What to do:
**A.** Reproduce the passage of the article about the grieving mother's campaign against surgery closures from "A grieving mother" to "at Basildon Hospital.".
**B.** Carry on the article about the grieving mother's campaign against surgery closures from the point where it stops.

──────── Reading passage

A grieving mother says her bad experiences with health care services has inspired her ongoing fight to prevent surgeries being closed down.

Christine Papalabropoulos, 61, of Harris Close, Wickford, has been campaigning for eight years since her daughter Tina died from aspiration pneumonia on January 30, 2009 at Basildon Hospital.

When the GP surgery South Essex Emergency Doctors’ Surgeries, known as Seeds, and Basildon Hospital failed to save her daughter, Mrs Papalabropoulos launched a private compensation claim. She got £3,000 compensation from the Health Service Ombudsman, £2,000 from the hospital trust and £1,000 from Seeds. She said: “I am trying to put the message out there why we need to save South Essex Medical Centre from closing because it will burden other surgeries.

“If it closes, it will mean neighbouring surgeries like Applewood and London Road will need to take up extra patients. MP Mark Francois said the Applewood Surgery can take up an extra 3,000 patients, but the surgery has not had a CQC inspection in six years. I am very concerned about this.”

On January 22, 2009, Mrs Papalabropoulos’s daughter was diagnosed with acute lower respiratory tract infection. The family GP told Tina and her husband, Christos, to continue giving her antibiotics.

────────────────
──────── Information

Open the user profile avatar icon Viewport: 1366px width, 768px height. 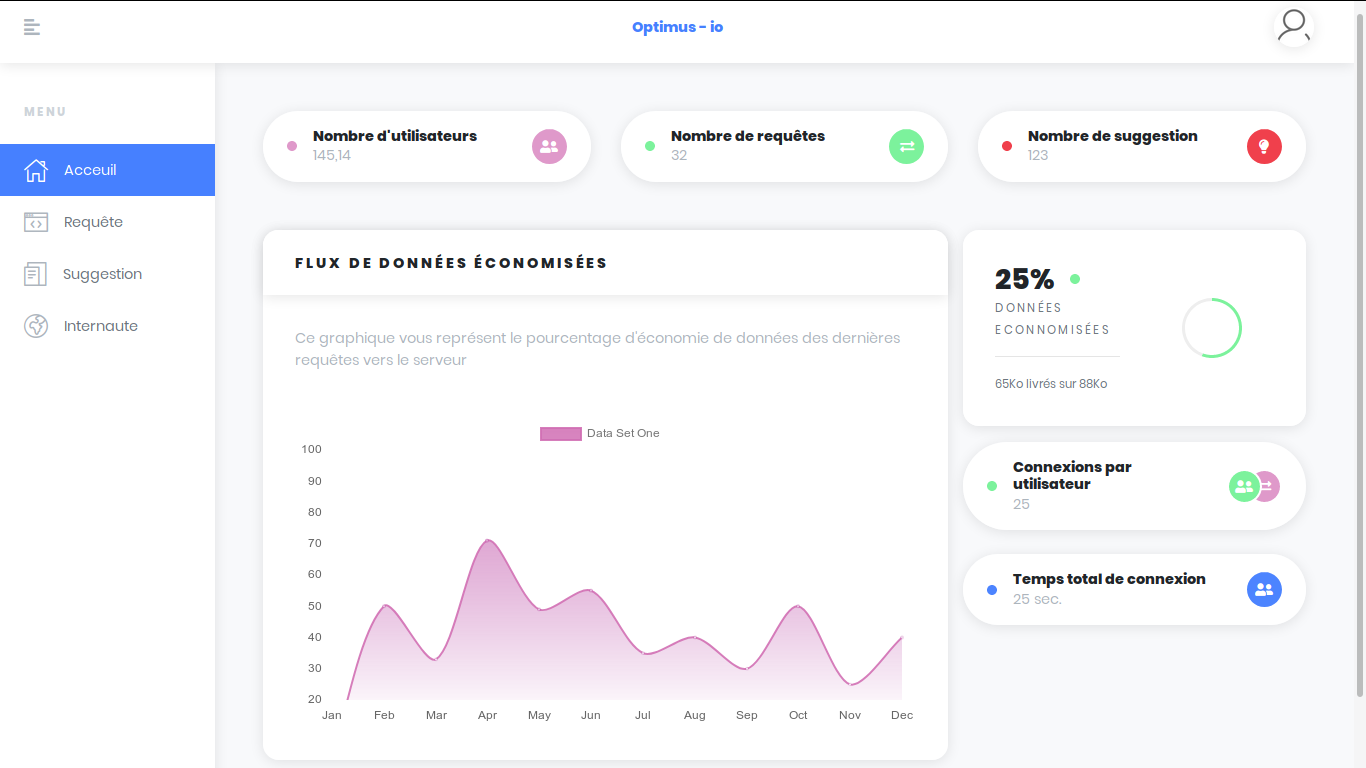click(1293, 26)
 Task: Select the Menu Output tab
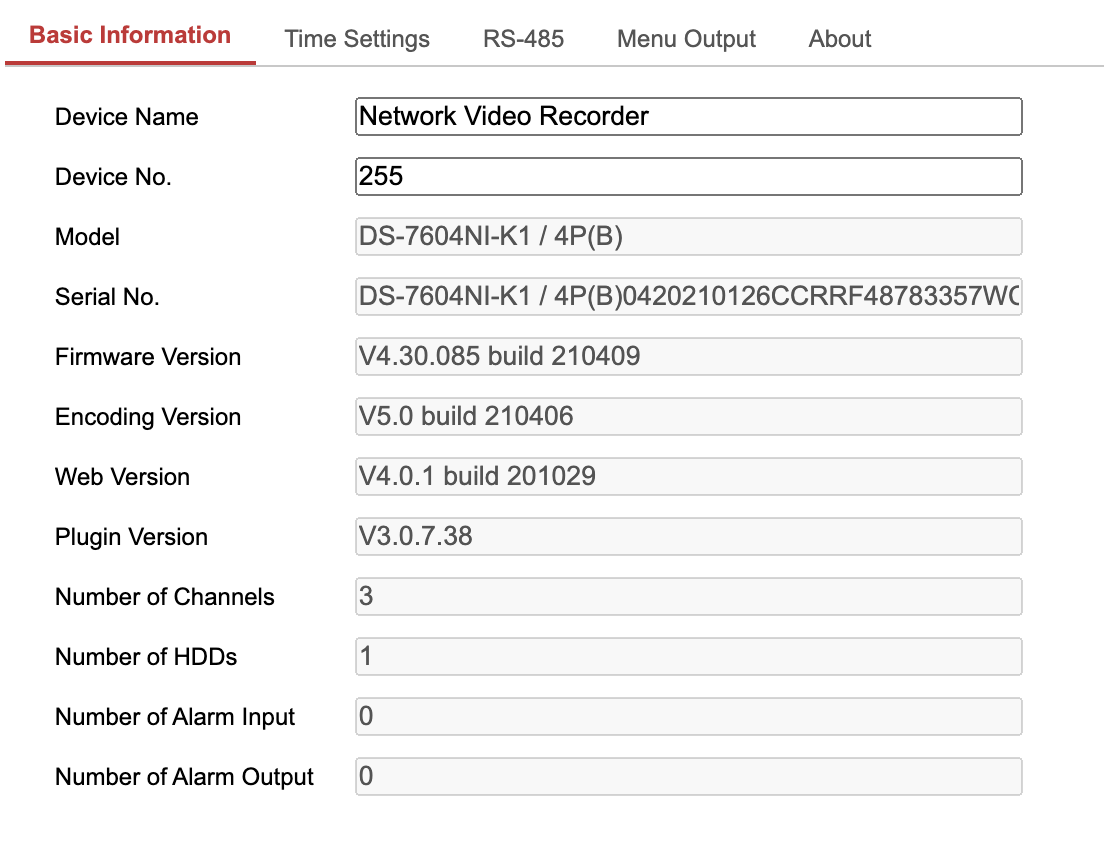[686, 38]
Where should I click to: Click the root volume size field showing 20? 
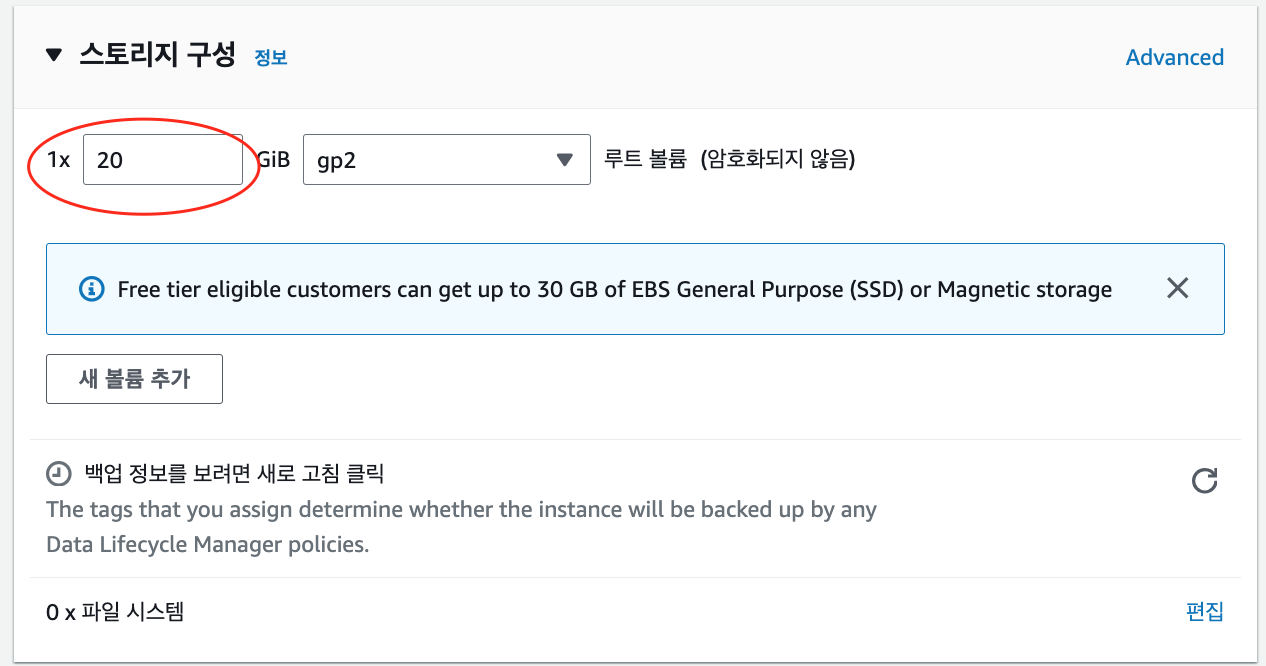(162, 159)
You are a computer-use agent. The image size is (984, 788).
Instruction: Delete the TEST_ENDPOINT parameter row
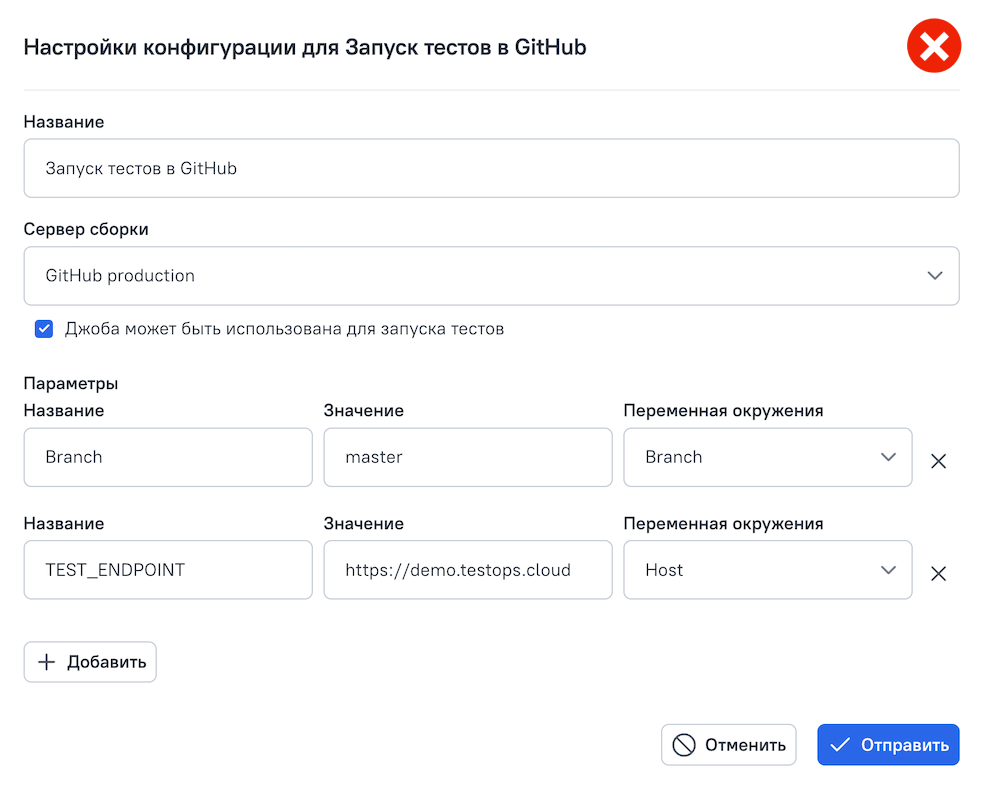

────────────────

Answer section:
**A.**
A grieving mother says her bad experiences with health care services has inspired her ongoing fight to prevent surgeries being closed down.

Christine Papalabropoulos, 61, of Harris Close, Wickford, has been campaigning for eight years since her daughter Tina died from aspiration pneumonia on January 30, 2009 at Basildon Hospital.

**B.**
She said: “It was a large surgery, I asked for a doctor to visit our daughter for the second time as she was deteriorating. He said to Christos we don’t need to come out, she would be well by Monday. We then called an out of hours doctor, he didn’t think it was necessary to come out either.”

On January 25, they called the out-of-service again came and sent Tina to Basildon Hospital. However, after waiting for two hours in the A&E, they told Mrs Papalabropoulos it was a minor chest infection, and it took another four hours to see a consultant. Doctors failed to transfer Tina to a high dependency unit and did not review her condition.

She added: “Large surgeries simply can’t cope with the grand scale of patients.”